Beams of starkly incredible power bit at and clung to equally capable
defensive screens of pure force. As these inconceivable forces met, the
glare of their neutralization filled all nearby space. And ships and
skeletons alike were disappearing in chunks, blobs, gouts, streamers
and sparkles of rended, fused and vaporized metal.
Hilton watched two ships combine against one skeleton. Dozens of
beams, incredibly tight and hard, were held inexorably upon dozens of
the bulges of the skeleton. Overloaded, the bulges' screens flared
through the spectrum and failed. And bare metal, however refractory,
endures only for instants under the appalling intensity of such beams as
those.
The skeletons tried to duplicate the ships' method of attack, but failed.
They were too slow. Not slow, exactly, either, but hesitant; as though it
required whole seconds for the commander--or operator? Or remote
controller?--of each skeleton to make it act. The ships were winning.
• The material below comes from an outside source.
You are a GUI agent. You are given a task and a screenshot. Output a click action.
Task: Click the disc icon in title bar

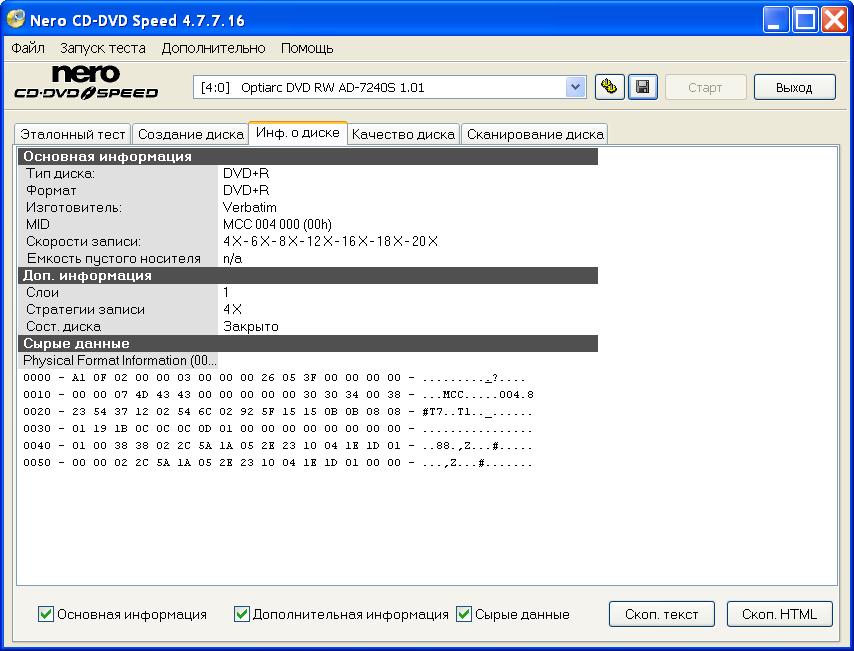(x=16, y=20)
"Hey!" Hilton yelped. "Oh--that's the one we saw back there. But what
in all space does it think it's doing?"
It was plunging at tremendous speed straight through the immense fleet
of embattled skeletons. It did not fire a beam nor energize a screen; it
merely plunged along as though on a plotted course until it collided
with one of the skeletons of the fleet and both structures plunged, a
tangled mass of wreckage, to the ground of the planet below.
Then hundreds of the ships shot forward, each to plunge into and

explode inside one of the skeletons. When visibility was restored
another wave of ships came forward to repeat the performance, but
there was nothing left to fight. Every surviving skeleton had blinked
out of normal space.
The remaining ships made no effort to pursue the skeletons, nor did
they re-form as a fleet. Each ship went off by itself.
* * * * *
And on that distant planet of the Stretts the group of mechs watched
with amazed disbelief as light after light after light winked out on their
two-miles-long control board. Frantically they relayed orders to the
skeletons; orders which did not affect the losses.
"Brain-pans will blacken for this ..." a mental snarl began, to be
interrupted by a coldly imperious thought.
"That long-dead unit, so inexplicably reactivated, is approaching the
fuel world. It is ignoring the battle. It is heading through our fleet
toward the Oman half ... handle it, ten-eighteen!"
"It does not respond, Your Loftiness."
"Then blast it, fool! Ah, it is inactivated. As encyclopedist, Nine,
explain the freakish behavior of that unit."
"Yes, Your Loftiness. Many cycles ago we sent a ship against the
Omans with a new device of destruction. The Omans must have
intercepted it, drained it of power and allowed it to drift on. After all
these cycles of time it must have come upon a small source of power
and of course continued its mission."
"That can be the truth. The Lords of the Universe must be informed."
"The mining units, the carriers and the refiners have not been affected,
Your Loftiness," a mech radiated.
"So I see, fool."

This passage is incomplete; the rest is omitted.